Bill Murray e Sigourney Weaver em Caça-Fantasmas

Como já era esperado, as personagens femininas são sempre escritas para, no final, se apaixonarem pelo homem, passando a mensagem de que a condenação das atitudes iniciais dos protagonistas era, a grosso modo, uma frescura. Ora, no final eles se apaixonaram e viveram felizes para sempre, então ela que estava errada em negar as abordagens dele no começo do filme. Por isso, eu, mulher da vida real, deveria aceitar o homem que me assedia com frequência, afinal, ele está persistente em me conquistar e isso pode gerar um romance maravilhoso, como nos filmes.

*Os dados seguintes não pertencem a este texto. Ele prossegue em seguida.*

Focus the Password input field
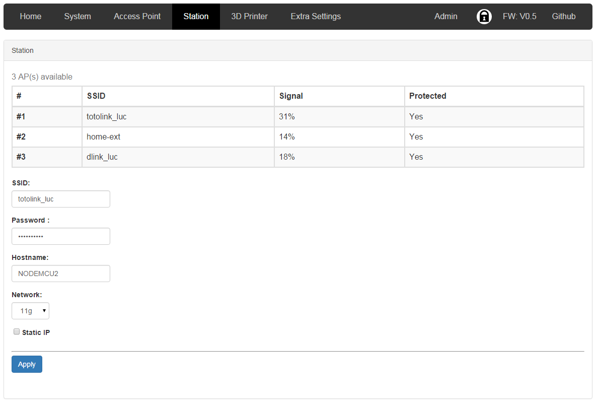This screenshot has height=407, width=598. tap(61, 236)
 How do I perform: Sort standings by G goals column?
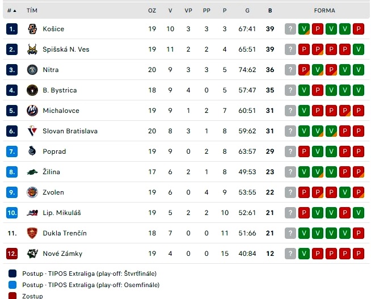pos(247,11)
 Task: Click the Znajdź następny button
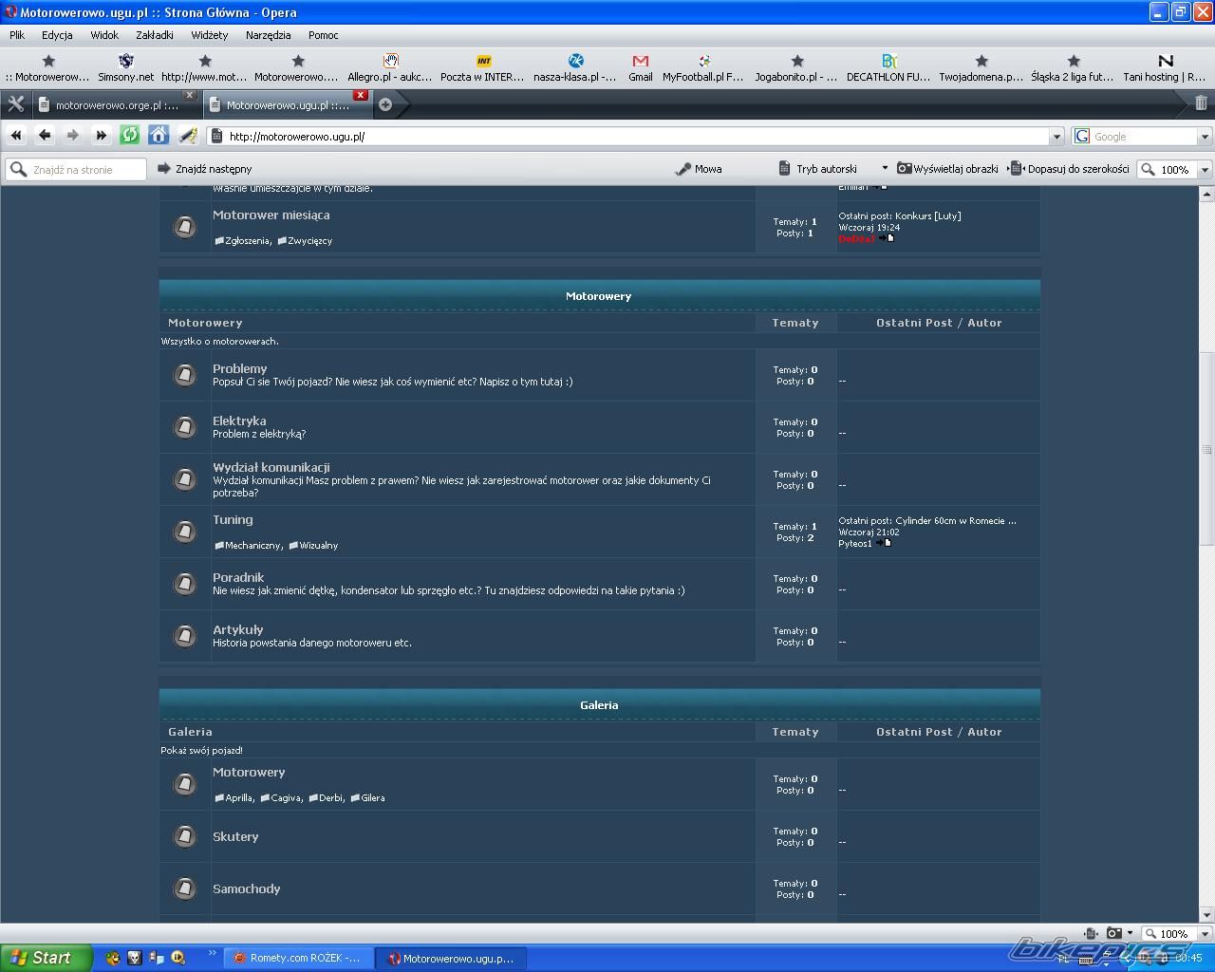point(205,169)
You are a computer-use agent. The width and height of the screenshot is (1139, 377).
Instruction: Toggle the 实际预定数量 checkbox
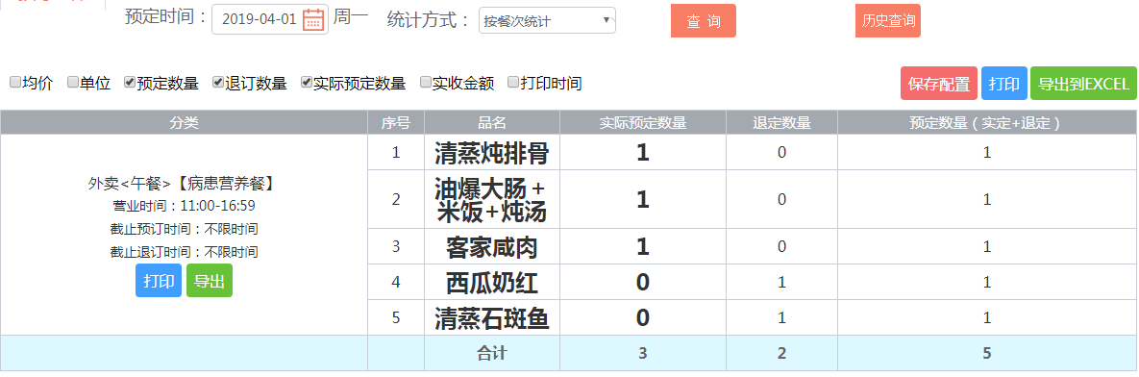[307, 83]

Ou ele, o homem da vida real, deveria assediar constantemente todas as mulheres pelas quais tem interesse e ignorar todos os sinais de que elas não estão afim e que não querem ter relações com ele, já que é assim que se conquista mulheres, como nos filmes.

Sean Young e Harrison Ford em Blade Runner

Esse fenômeno é muito comum nesses filmes de “cultura nerd”, como os dois mencionados anteriormente, além de outros como Indiana Jones e Star Wars (alguns avanços de Han Solo na princesa Leia), mas esse não é um fenômeno limitado a esse gênero cinematográfico. Um filme que retrata muito bem o que foi mencionado é Ata-Me!, do Pedro Almodóvar, que conta a história de um homem que escapa de um hospital psiquiátrico e decide sequestrar sua atriz preferida. No final, ela acaba se apaixonando perdidamente por ele e eles fogem juntos e vivem felizes para sempre… Depois dele ter amarrado e ameaçado e agredido e forçado ela diversas vezes. Ao invés de retratar um romance proibido, como, provavelmente, era a intenção, o filme conta uma história de abuso seguida por uma forte síndrome de Estocolmo. Ao invés de fazê-lo de forma crítica, o romantiza.

Antonio Banderas e Victoria Abril em Ata-Me!

Se você pesquisar sobre qualquer um dos filmes mencionados neste texto, as críticas estarão sempre exaltando seus lados positivos e, se chegarem a mencionar o assédio e o machismo retratados (o que é raro), grande parte das vezes é com desdém ao invés de uma denúncia. É muito mais fácil falar bem de um filme que possui excelência em diversos aspectos, ainda mais um filme já “antigo” e estabelecido, do que realmente criticá-lo pela mensagem que ele acaba passando em certas partes, especialmente quando não te afeta.

Porém, se um filme mostra de forma tão clara comportamentos violentos, julgá-los como “normais” ou “apenas uma parte” do filme, “compensada pelo todo”, não acaba sendo tão ruim quanto ignorar esses comportamentos quando eles acontecem na vida real, deixando a imaginar que se alguém o reproduzisse, suas ações poderiam, também, ser “compensadas pelo todo”? Como quando se diz “ah, mas ele é tão bonzinho” depois de apontar um assédio sexual.

Filmes têm grande influência cultural e social, ainda mais quando são elogiados e renomados ao longo de anos, então, não responsabilizá-los pelas atitudes e comportamentos que podem influenciar acaba potencializando suas possíveis consequências.